* [Exercise 1]:
In the passage on writing Spark data to Parquet, why would someone write DataFrame changes to files on disk?

* [Passage given]:
↓↓↓

In many cases the changes applied through DataFrame or SQL actions will need to be persisted. By writing files to disk, this data can easily be passed between sessions and shared with other users.

### The Parquet File Format

Parquet is the default file format when working with Spark. Parquet is a columnar format that is supported by many data processing systems. Spark is optimized to perform operations on parquet files (note that the Delta Lake format is built on top of parquet). Spark SQL provides support for both reading and writing Parquet files that automatically preserves the schema of the original data. When writing Parquet files, **all columns are automatically converted to be nullable for compatibility reasons.**

More discussion on <a href="http://parquet.apache.org/documentation/latest/" target="_blank">Parquet</a>

### Write Options

There are [many write options](https://spark.apache.org/docs/latest/api/java/org/apache/spark/sql/DataFrameWriter.html), and writing to some integrated services will require specific esoteric options to be passed. The syntax in the cell below is the most minimal but explicit example of using DataFrames to save data. Here, the data and schema currently associated with `irisDF` will be persisted in the directory specified by the `outputFilePath`.

↑↑↑

* [Exercise 2]:
Report every line of the entries that contains the string "Task".

* [Extracted data]:
↓↓↓

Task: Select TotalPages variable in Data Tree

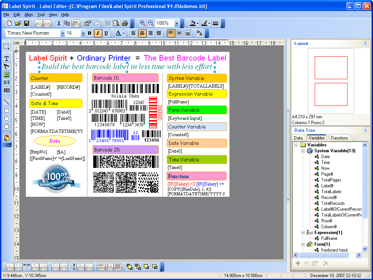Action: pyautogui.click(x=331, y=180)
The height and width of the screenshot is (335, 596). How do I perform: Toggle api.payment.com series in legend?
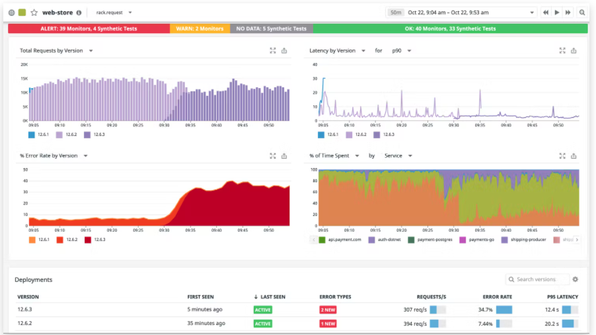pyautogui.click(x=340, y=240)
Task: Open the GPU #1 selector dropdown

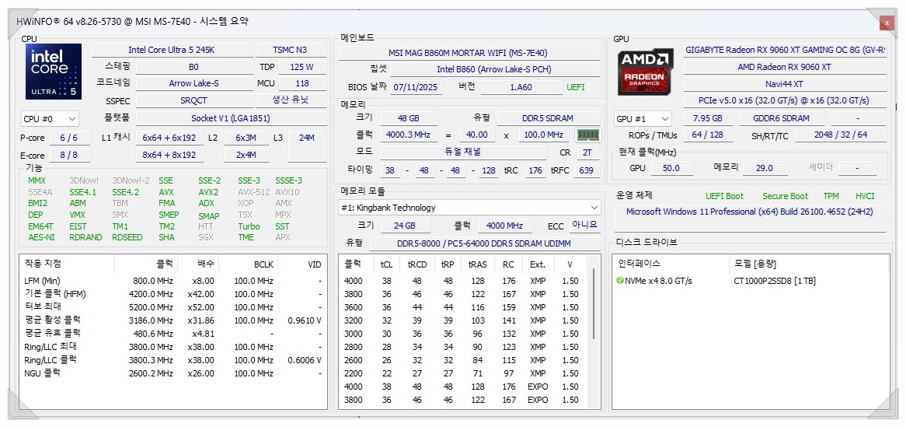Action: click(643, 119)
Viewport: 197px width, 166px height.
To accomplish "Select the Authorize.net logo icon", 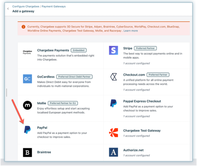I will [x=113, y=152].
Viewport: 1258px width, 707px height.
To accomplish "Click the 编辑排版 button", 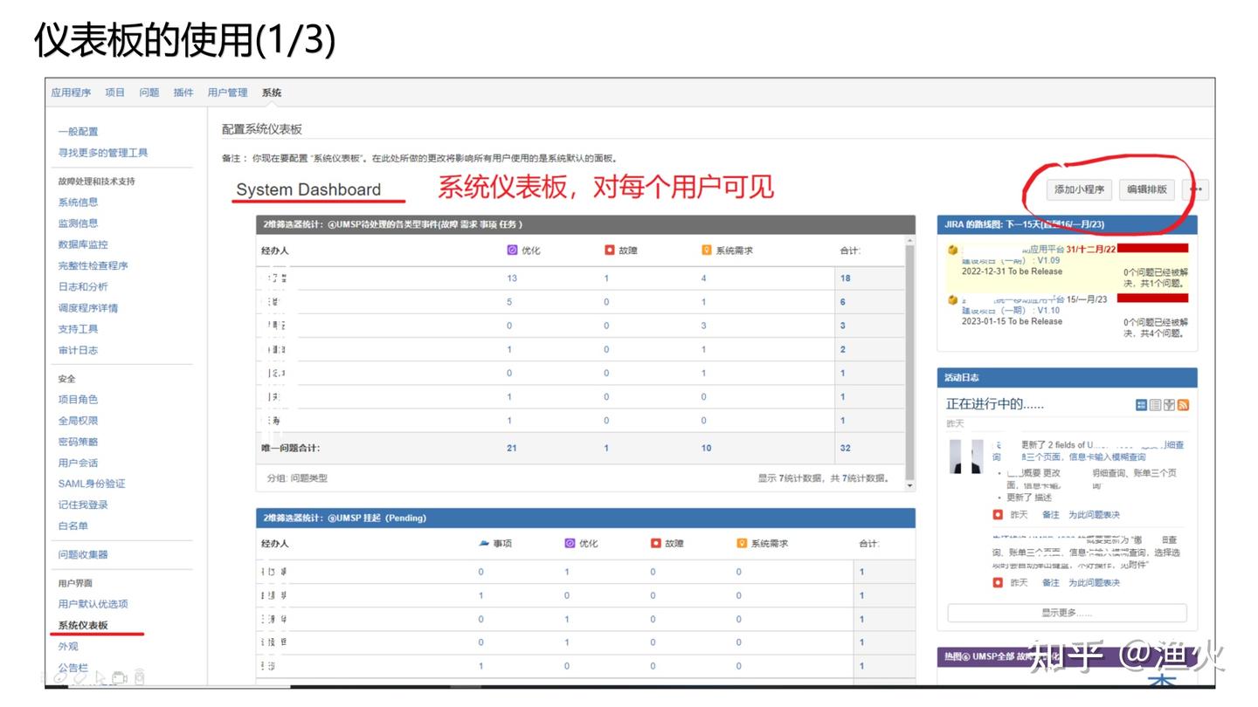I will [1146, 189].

↑↑↑

* [Solution 1]:
Writing the changes to files on disk makes them persist. The data can then be passed between sessions and shared with other users.

* [Solution 2]:
Task: Select TotalPages variable in Data Tree
Task: Open the GPU #1 selector dropdown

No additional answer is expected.